Tomato prices on the rise as dry weather persists

In Summary

• Prices for one crate of tomatoes has increased from Sh4,000 to Sh10,000

Agriculture CAS attributes Shortage to drought.

Zacharial Mucheru sell tomatoes to the vendors in eldoret town. Photo/ Stanley Magut
Zacharial Mucheru sell tomatoes to the vendors in eldoret town. Photo/ Stanley Magut

Kenyans have for the last three months been forced to dig deeper in their pockets to enjoy a meal flavoured with tomatoes.

A visit by the Star to markets grocery markets revealed consumers have been forced to part with between Sh10 to Sh15 for one tomato up from Sh5 or Sh3 over two months ago.

“We now purchase a crate of tomatoes for between Sh10,000 to Sh14,000 up from Sh5,700 in December and January,” Miriam Kisia, a trader at Gachie said.

The traders attributed the increased cost to reduced supply in the market and transportation challenges.

According to Consumer Prices Indices from Kenya National Bureau of Statistics, month on month price for tomatoes increased 7.44 per cent from Sh44.32 to Sh47.30 per kilo between January and February this year.

Agriculture Chief Administrative Secretary Andrew Tuimur attributed the shortage to the current drought experienced in the country.

“This will last another one month or so,” Tuimur said, referring to the rising prices of groceries. Kenyans have also witnessed a surge in the price of Kales(Sukumawiki), Cabbages, Carrots, and Potatoes.

They rose in retail price by between 1.3 per cent and 6.7 per cent between January and February this year.

According to the Kenya Farmers Association, shortage in vegetable supply is likely caused by unfavorable weather conditions.

“The weather has been very hot this season, and the traditional producing zones are not able to produce enough, the few able to produce must now sell exorbitantly due to increased demand,” KFA director Kipkorir Menjo said.

Last year in April, tonnes of tomatoes were rotting In farms on increased supply and lack of market.

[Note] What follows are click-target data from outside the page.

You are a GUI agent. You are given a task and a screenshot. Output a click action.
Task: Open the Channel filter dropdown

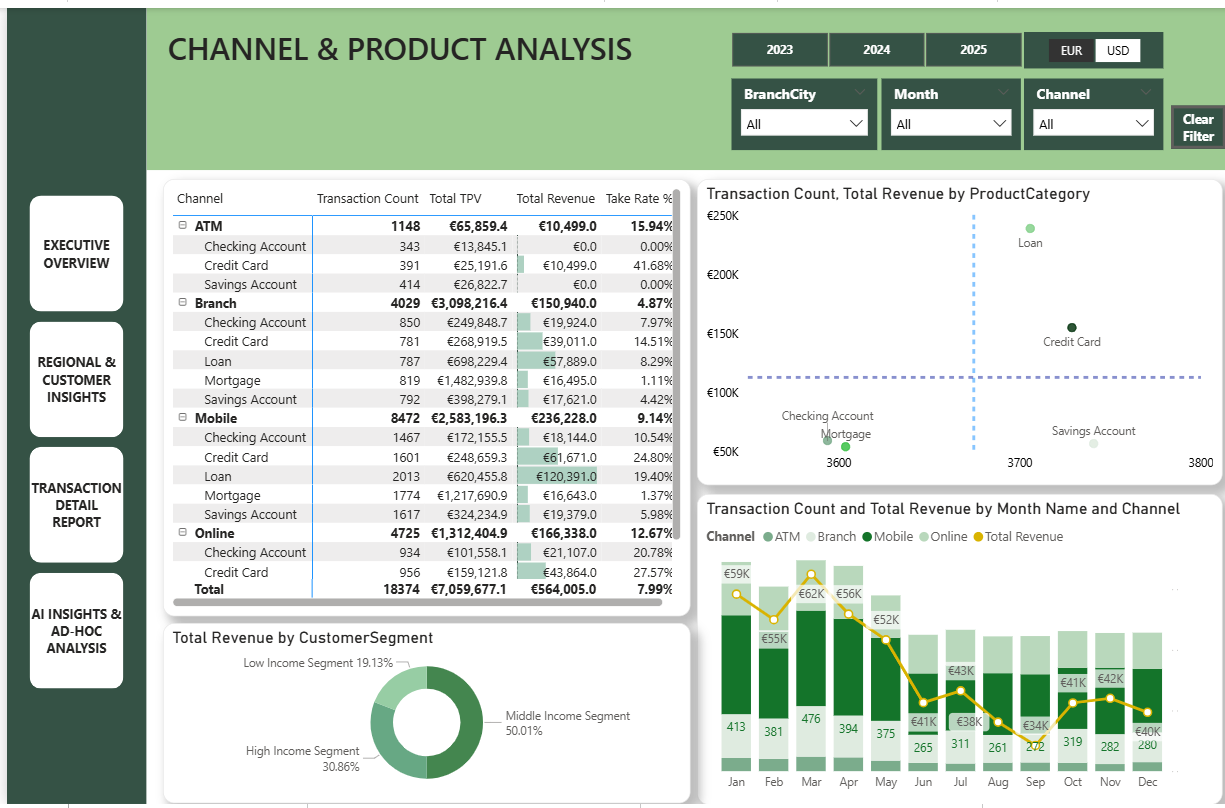coord(1093,124)
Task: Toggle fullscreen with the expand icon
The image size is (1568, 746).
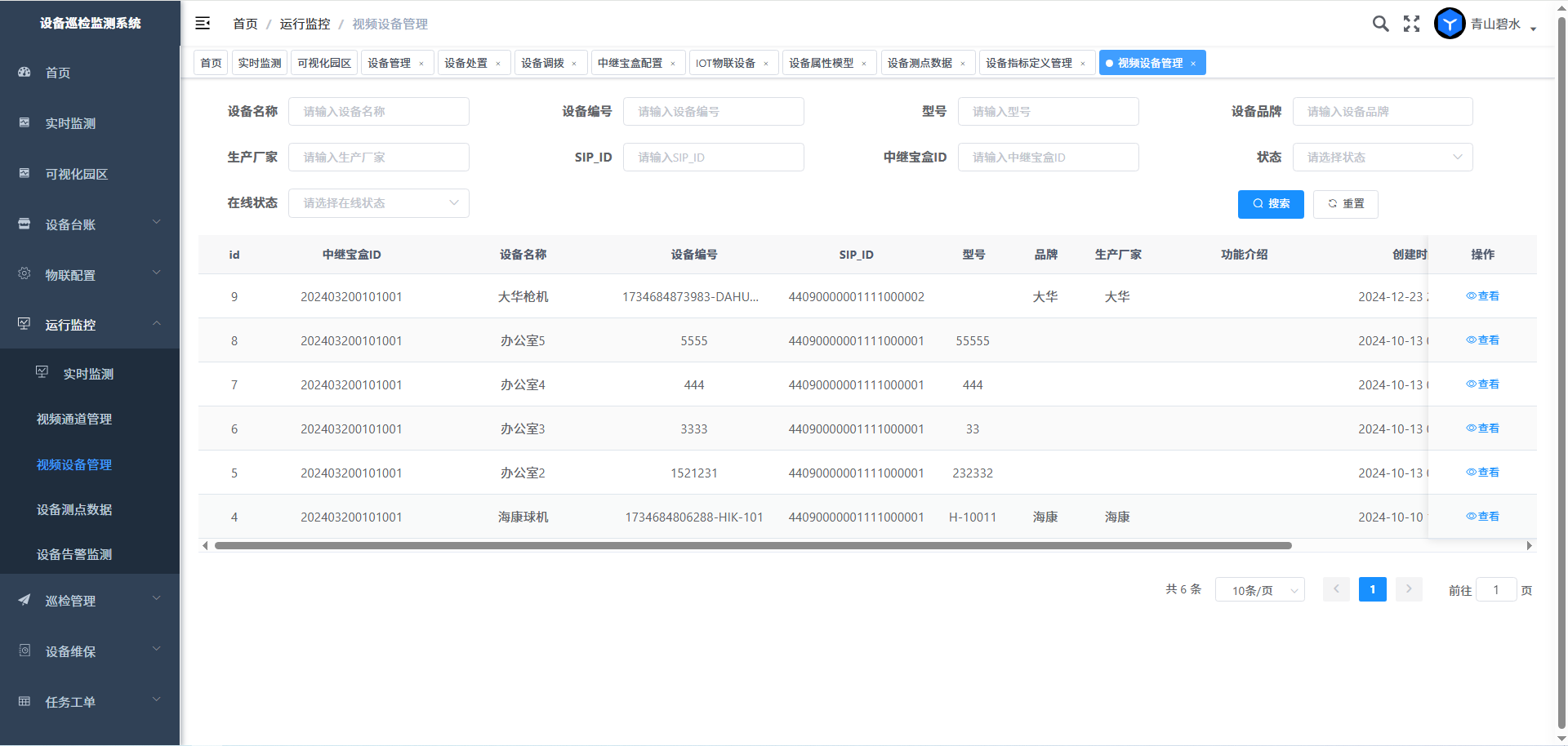Action: 1411,24
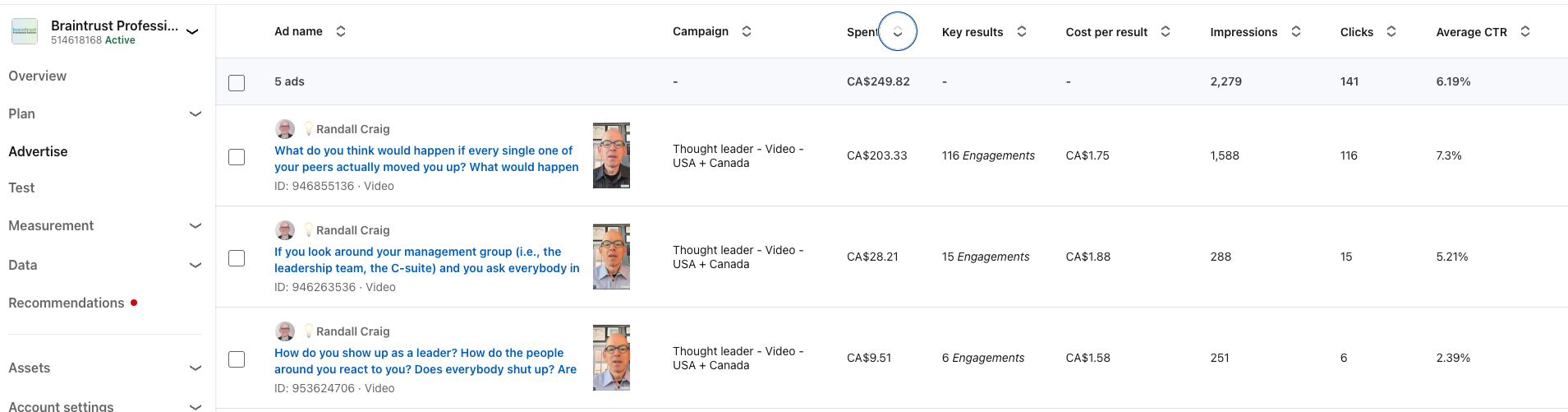Open Recommendations with red notification dot
This screenshot has width=1568, height=412.
pos(67,303)
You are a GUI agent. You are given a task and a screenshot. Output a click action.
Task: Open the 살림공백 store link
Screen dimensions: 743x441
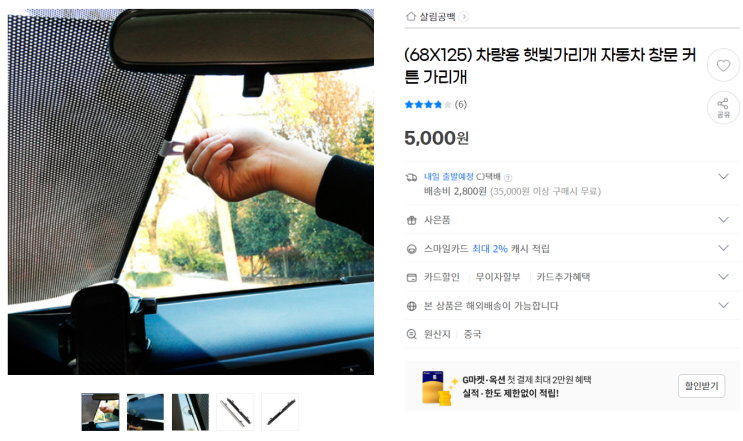437,17
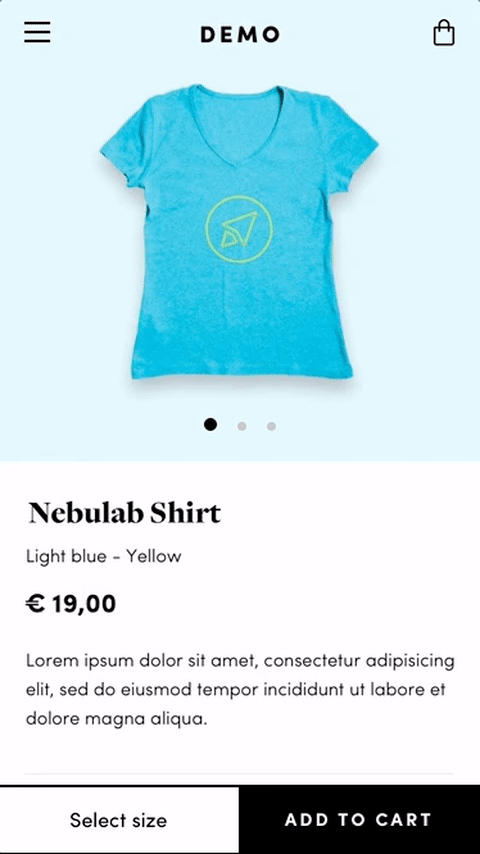Open the hamburger navigation menu
Screen dimensions: 480x854
click(37, 32)
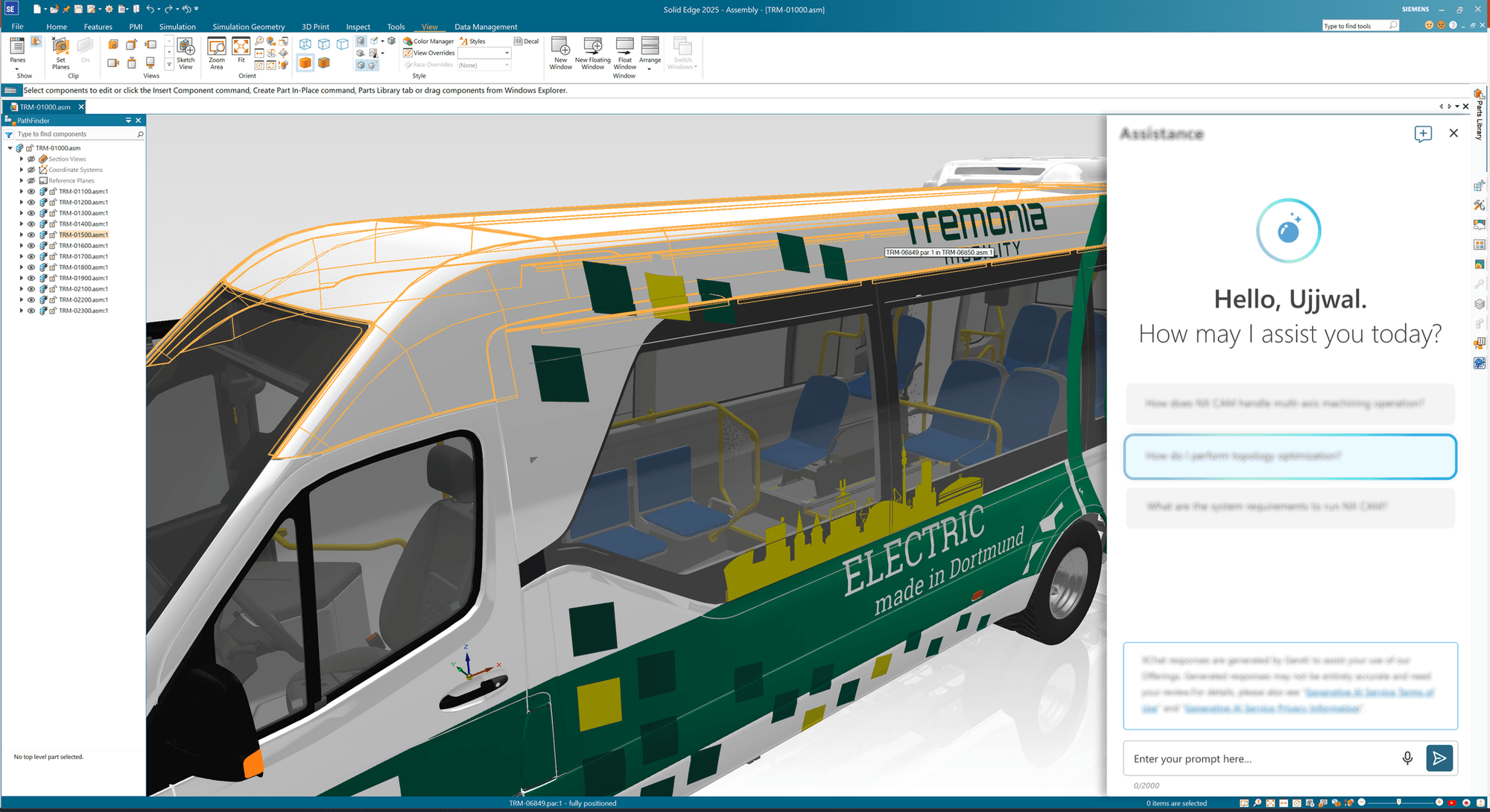Click the microphone icon in the prompt box
This screenshot has width=1490, height=812.
tap(1407, 758)
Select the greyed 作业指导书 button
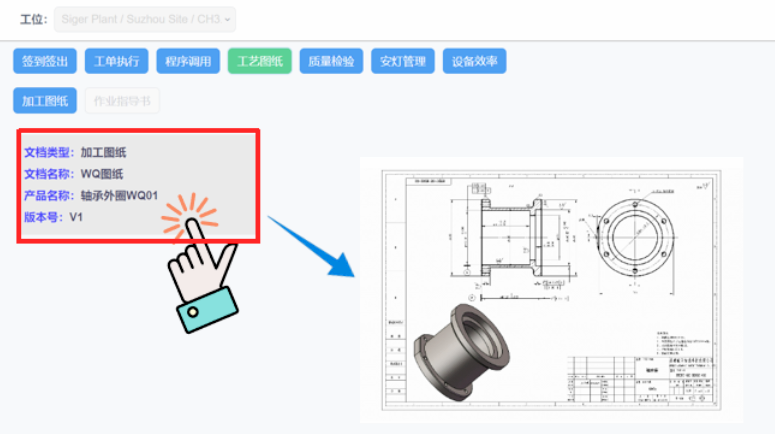The width and height of the screenshot is (775, 434). click(x=122, y=100)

This even as a Kilo retailed for Sh98.82, which is 16.63 per cent more costly than today's price,

Farmers in tomatoes growing zones such as Nyandarua and Moiben attributed the lack of a market to exploitation by middlemen who would pick the best tomatoes and leave the rest to rot.

Tuimur asked farmers especially in remote areas to form cooperatives to cut out middlemen and to get a higher bargaining power when selling their produce.

He said the government is in the process of reviving collapsed dams and build news to help solve water scarcity issues in areas highly affected by drought.